• _WRITTEN EXERCISE_:
From the material below, extract every line from the one containing "You are a computer-use agent. Screen" through the one containing "Instruction: Pick the Landing Pages icon", both included, and reproduce them word for word.

• _DATA PROVIDED_:
--- start ---
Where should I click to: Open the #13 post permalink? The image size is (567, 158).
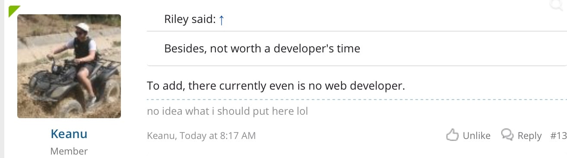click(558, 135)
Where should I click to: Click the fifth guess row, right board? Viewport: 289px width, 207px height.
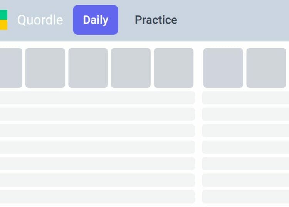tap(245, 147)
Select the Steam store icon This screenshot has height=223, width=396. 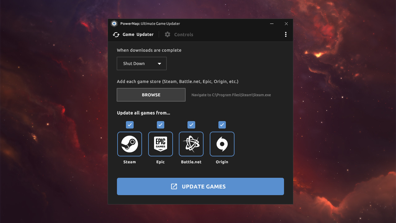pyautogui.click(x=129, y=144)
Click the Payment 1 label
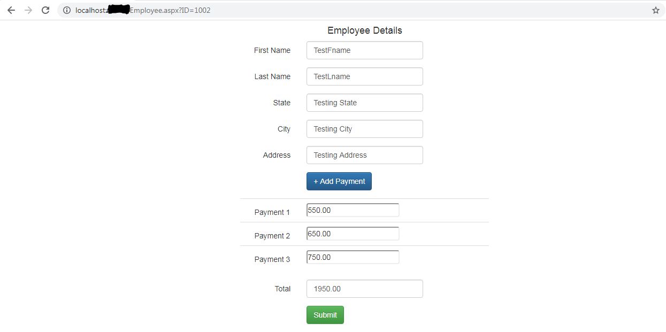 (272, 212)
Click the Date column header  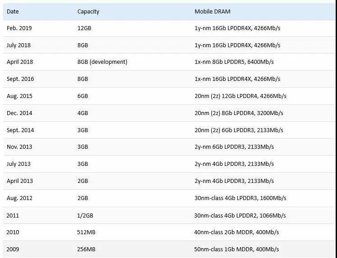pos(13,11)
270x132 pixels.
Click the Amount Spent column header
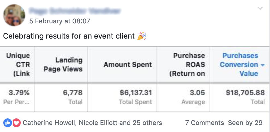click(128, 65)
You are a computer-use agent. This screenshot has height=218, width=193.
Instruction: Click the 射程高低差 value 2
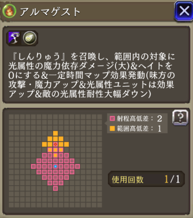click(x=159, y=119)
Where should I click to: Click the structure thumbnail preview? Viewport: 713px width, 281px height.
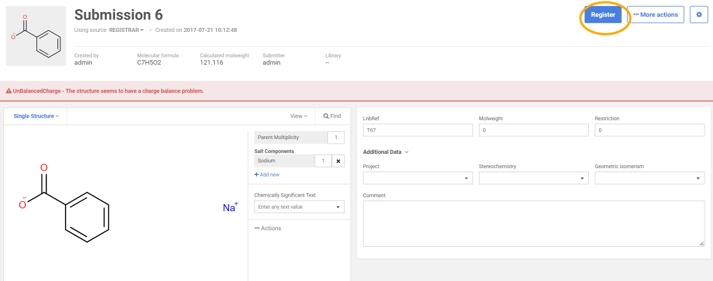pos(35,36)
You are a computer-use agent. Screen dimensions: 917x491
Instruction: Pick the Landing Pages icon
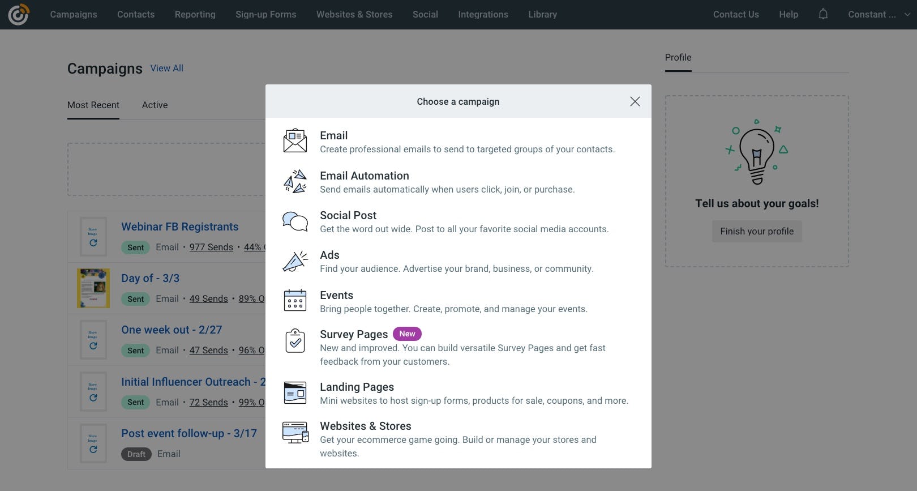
--- end ---
--- start ---
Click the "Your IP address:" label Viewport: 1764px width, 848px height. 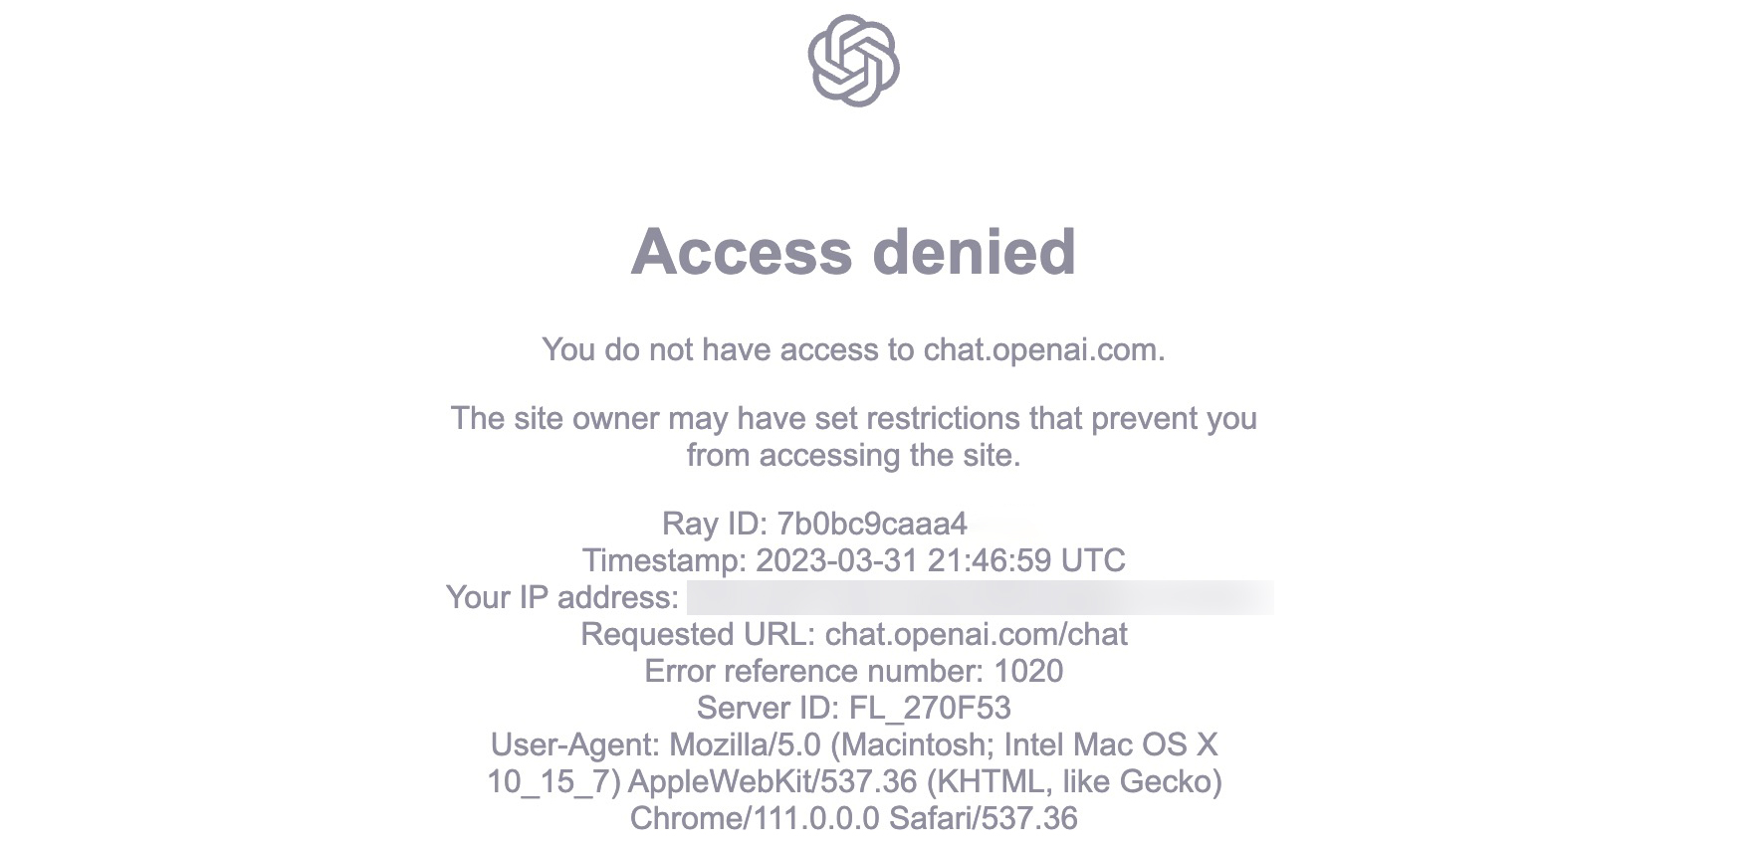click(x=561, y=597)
--- end ---
--- start ---
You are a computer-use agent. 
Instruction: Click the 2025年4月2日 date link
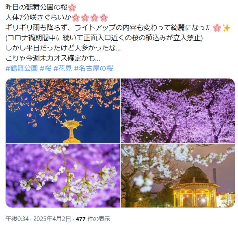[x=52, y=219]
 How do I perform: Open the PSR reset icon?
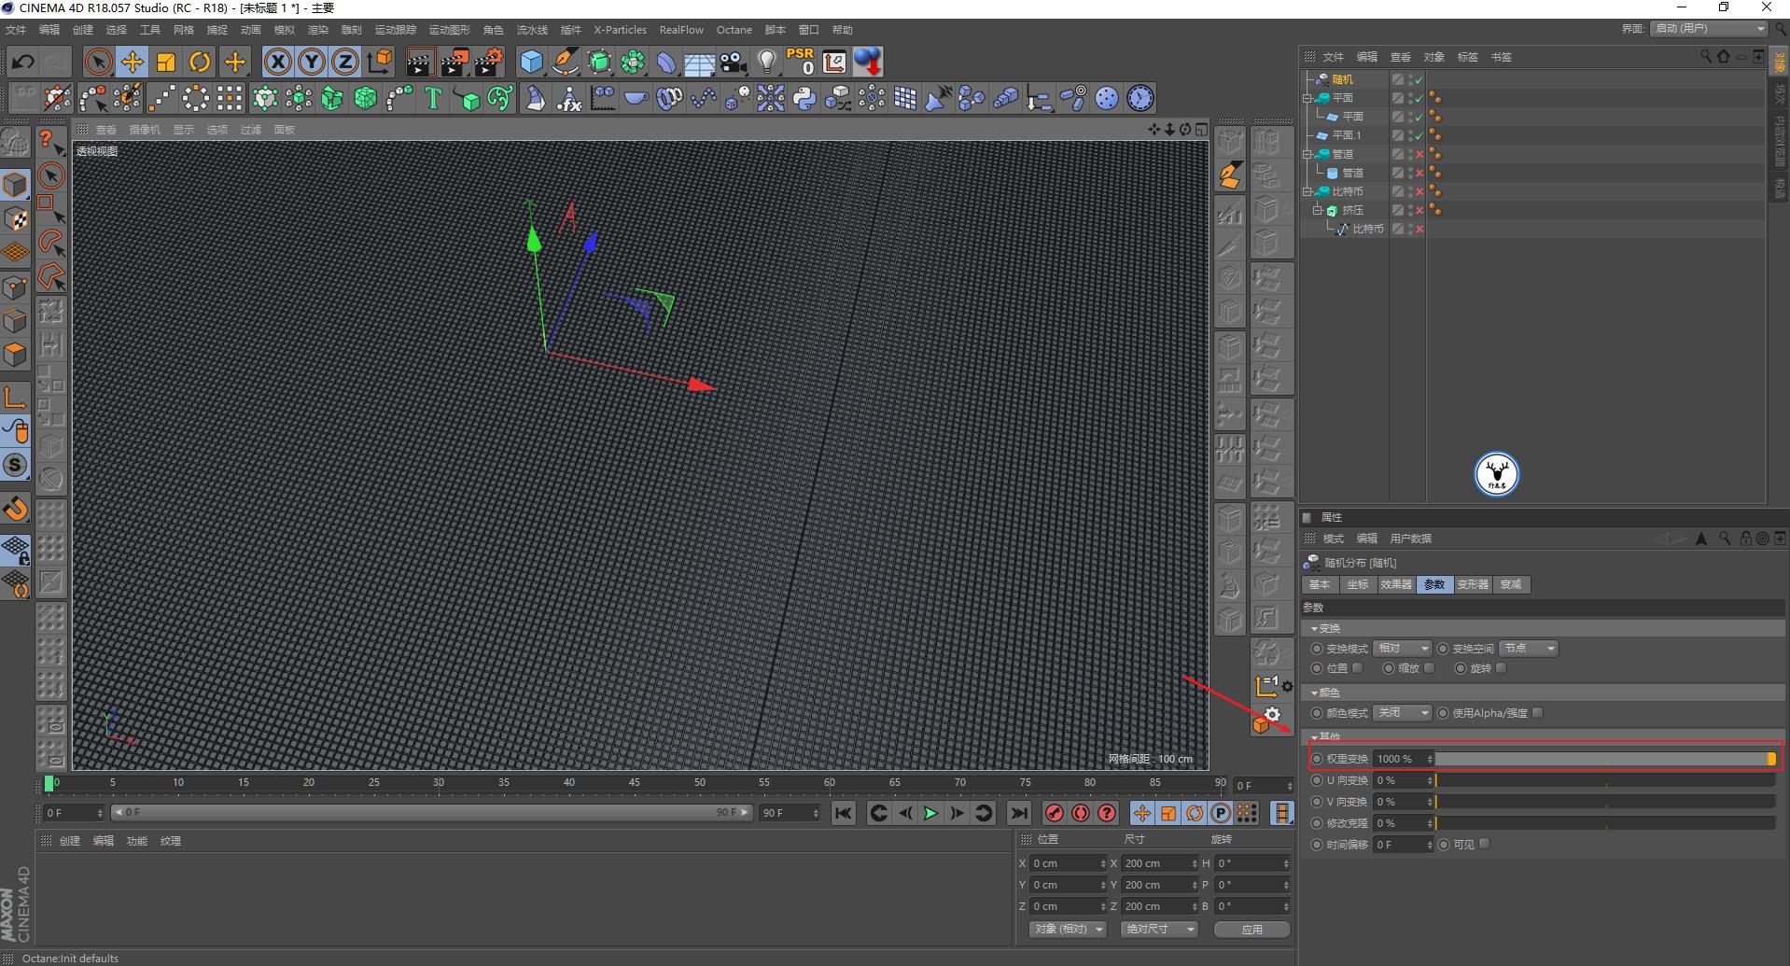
--- end ---
• _WRITTEN SOLUTION_:
You are a computer-use agent. Screen dimensions: 917x491
Instruction: Pick the Landing Pages icon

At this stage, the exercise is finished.